▶ EXERCISE DIRECTIONS:
From the passage about the coach hijacking in India, lift out word for word everything from "As a result" down to "which was provided.".

Helen booked a package holiday to India in December 1996 with the Defendants Inspirations East Ltd (now part of the Thomas Cook Group).

Hijacking of coach in India

Whilst on holiday she booked an excursion to Agra which was to be provided by the Defendants and their agents. The excursion by coach with several other passengers was undertaken at night and before the coach reached its destination it was stopped at a road block and hijacked by around 12 bandits armed with guns and knives.

The coach and passengers, including Helen and her partner, were then driven to a remote location where Helen was molested but did not suffer any significant physical injury.  However, she feared that she would be raped and she and her partner would be killed.  The bandits threatened them and other passengers, robbed them of their belongings and then finally fled.

As a result of the incident, Helen suffered psychiatric injury and claimed that the Tour Operator was liable to compensate her under the provisions of the Package Travel, Package Holidays and Package Tours Regulations 1992.  Essentially this liability arose because the Defendants, their employees and agents had failed to take reasonable precautions to ensure passengers on the excursion were safe.  It was maintained on behalf of the Helen that the risk of bandit activity should have been anticipated by the Defendants and that it was unsafe to travel at night in the region without a higher level of security than that which was provided.

▶ DATA TO EXAMINE:
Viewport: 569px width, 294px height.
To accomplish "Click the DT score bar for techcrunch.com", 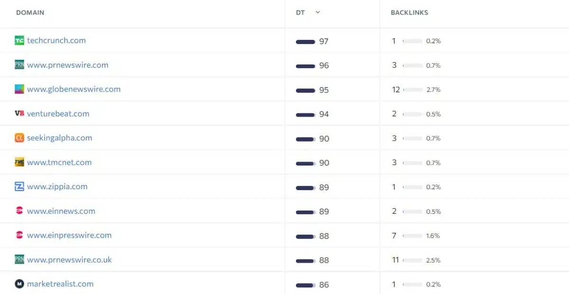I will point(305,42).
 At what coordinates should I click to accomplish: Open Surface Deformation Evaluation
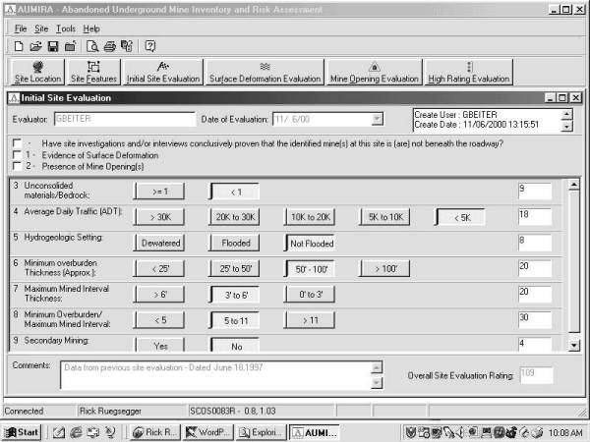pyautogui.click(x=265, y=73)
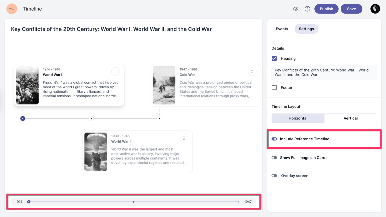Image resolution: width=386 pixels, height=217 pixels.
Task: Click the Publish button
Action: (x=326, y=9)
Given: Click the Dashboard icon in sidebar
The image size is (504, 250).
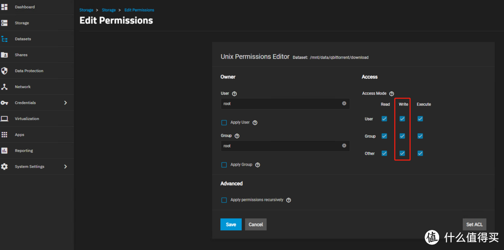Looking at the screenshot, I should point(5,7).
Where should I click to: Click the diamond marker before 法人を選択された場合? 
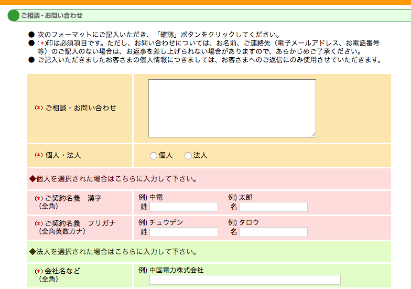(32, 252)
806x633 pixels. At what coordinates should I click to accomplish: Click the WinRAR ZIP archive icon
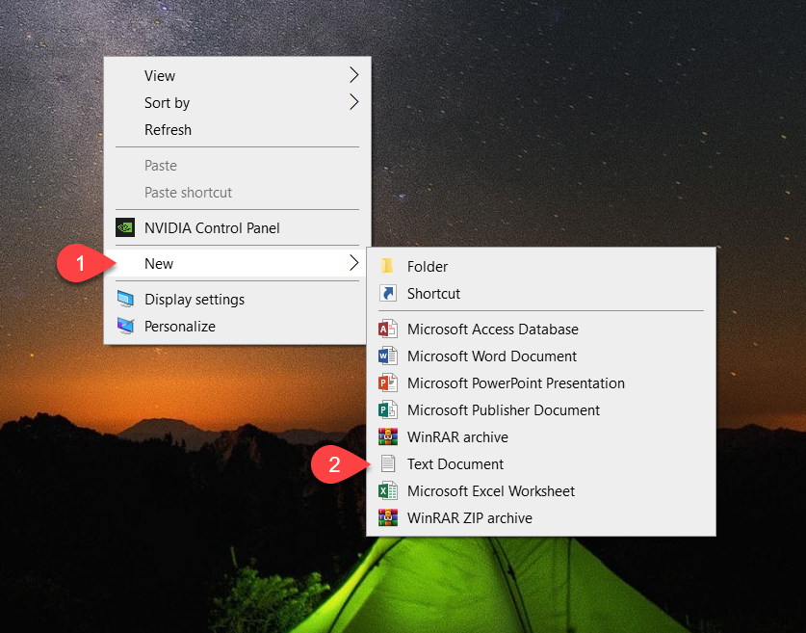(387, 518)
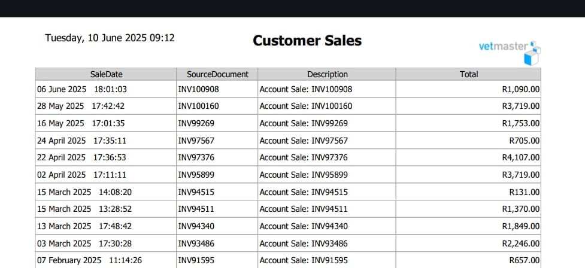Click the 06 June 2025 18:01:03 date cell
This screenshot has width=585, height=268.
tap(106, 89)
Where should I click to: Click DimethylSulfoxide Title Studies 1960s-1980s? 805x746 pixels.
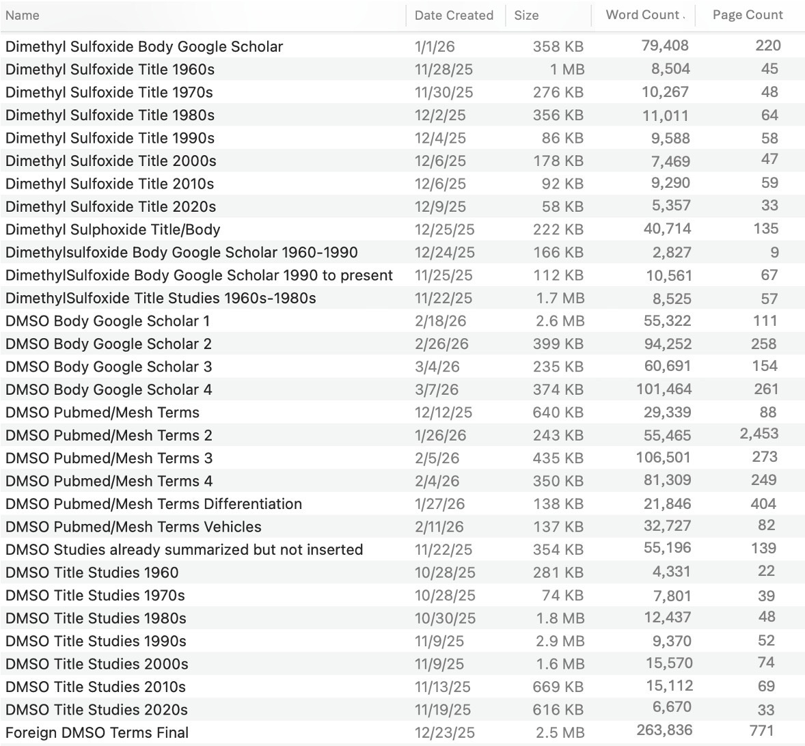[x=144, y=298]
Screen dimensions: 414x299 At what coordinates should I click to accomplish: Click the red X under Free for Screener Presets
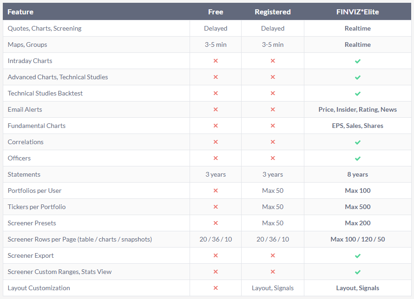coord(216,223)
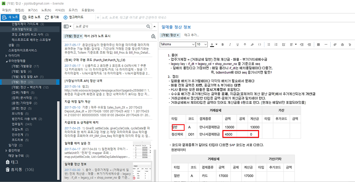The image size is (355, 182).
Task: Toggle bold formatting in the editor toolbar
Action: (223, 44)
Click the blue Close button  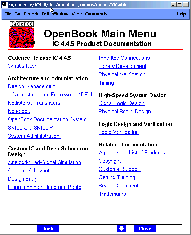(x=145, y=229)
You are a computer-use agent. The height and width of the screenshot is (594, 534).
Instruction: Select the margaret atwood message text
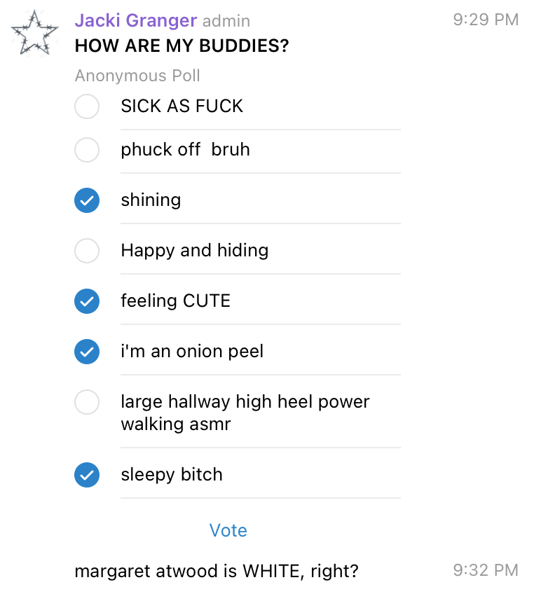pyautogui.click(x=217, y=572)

▶ RESULT FOR THIS EXERCISE:
As a result of the incident, Helen suffered psychiatric injury and claimed that the Tour Operator was liable to compensate her under the provisions of the Package Travel, Package Holidays and Package Tours Regulations 1992.  Essentially this liability arose because the Defendants, their employees and agents had failed to take reasonable precautions to ensure passengers on the excursion were safe.  It was maintained on behalf of the Helen that the risk of bandit activity should have been anticipated by the Defendants and that it was unsafe to travel at night in the region without a higher level of security than that which was provided.